■ What the exercise asks ■
Print every line of the material below word for word, leaving out the pictures.

Begin Stored data

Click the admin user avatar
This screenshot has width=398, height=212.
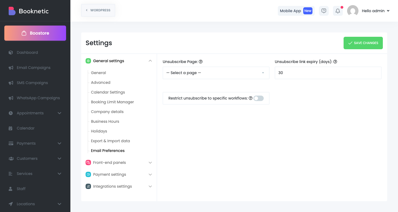tap(353, 11)
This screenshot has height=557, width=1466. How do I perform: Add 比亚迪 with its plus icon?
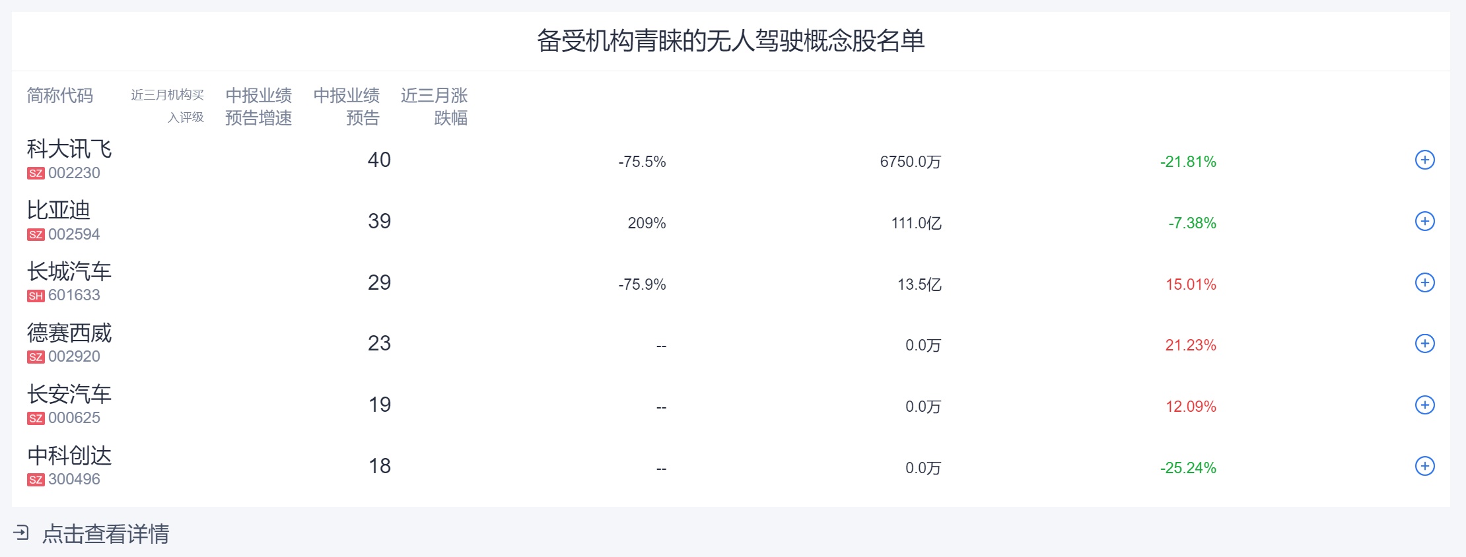pyautogui.click(x=1424, y=222)
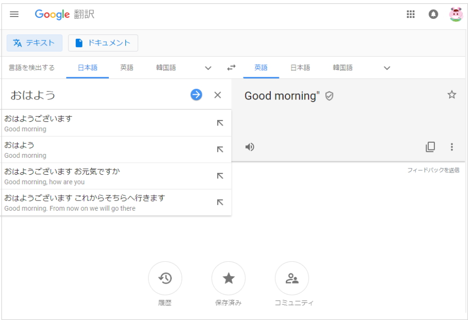468x320 pixels.
Task: Open the Google apps grid
Action: pos(411,15)
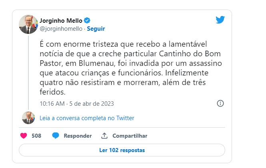The image size is (266, 168).
Task: Click the 508 likes count
Action: click(x=36, y=136)
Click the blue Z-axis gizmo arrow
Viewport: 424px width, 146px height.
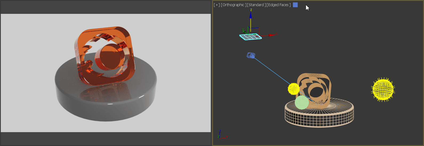251,15
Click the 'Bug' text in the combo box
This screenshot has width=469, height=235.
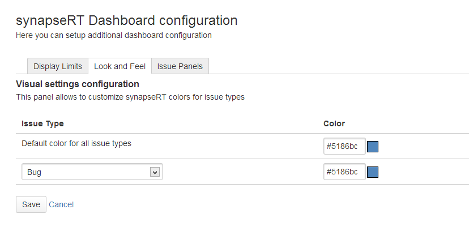(34, 172)
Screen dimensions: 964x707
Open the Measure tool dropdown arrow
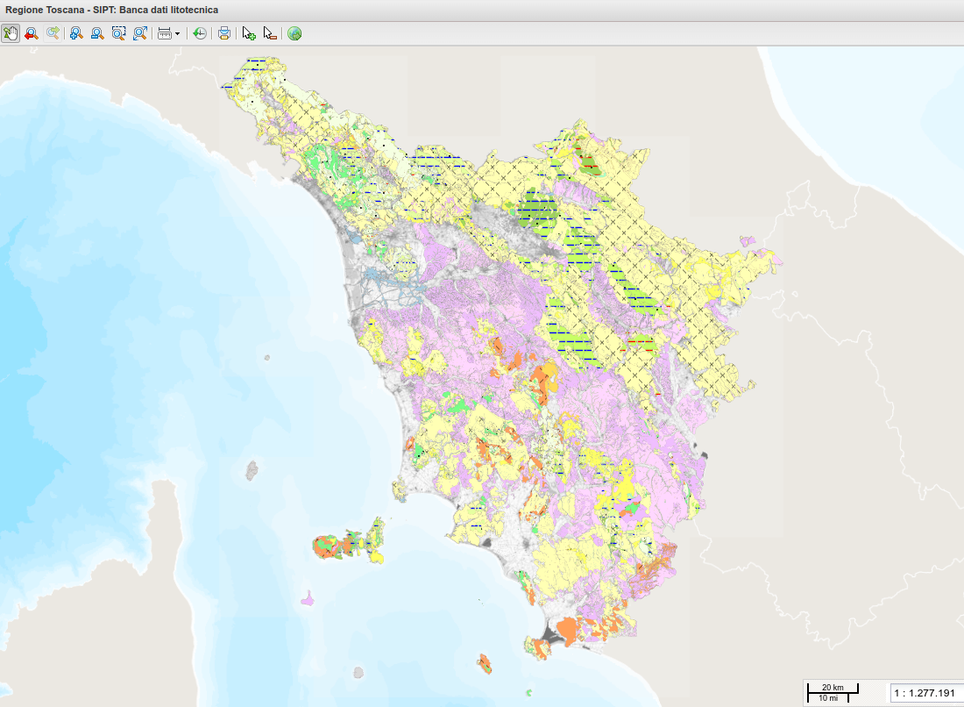tap(178, 33)
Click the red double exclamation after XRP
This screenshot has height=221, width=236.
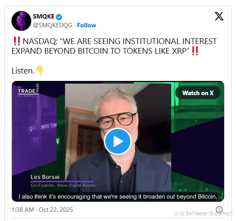tap(195, 51)
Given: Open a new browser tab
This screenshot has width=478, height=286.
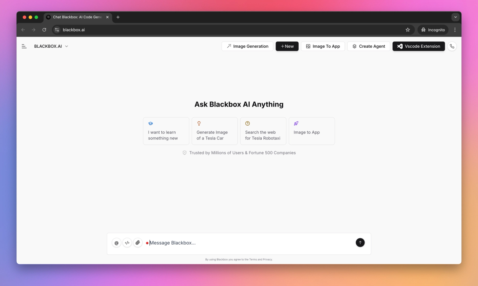Looking at the screenshot, I should pos(118,17).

End Stored data

■ Exercise solution ■
Click the admin user avatar
This screenshot has width=398, height=212.
tap(353, 11)
This screenshot has height=557, width=1466. How do I perform: Add 比亚迪 with its plus icon?
pyautogui.click(x=1424, y=222)
468x320 pixels.
Task: Open the Google apps grid
Action: pos(411,15)
The image size is (266, 168).
Task: Click the 508 likes count
Action: click(x=36, y=136)
Click the blue Z-axis gizmo arrow
Viewport: 424px width, 146px height.
251,15
Click the 'Bug' text in the combo box
This screenshot has width=469, height=235.
(34, 172)
Screen dimensions: 964x707
Open the Measure tool dropdown arrow
tap(178, 33)
Click the red double exclamation after XRP
This screenshot has height=221, width=236.
tap(195, 51)
Given: Open a new browser tab
This screenshot has width=478, height=286.
Looking at the screenshot, I should pos(118,17).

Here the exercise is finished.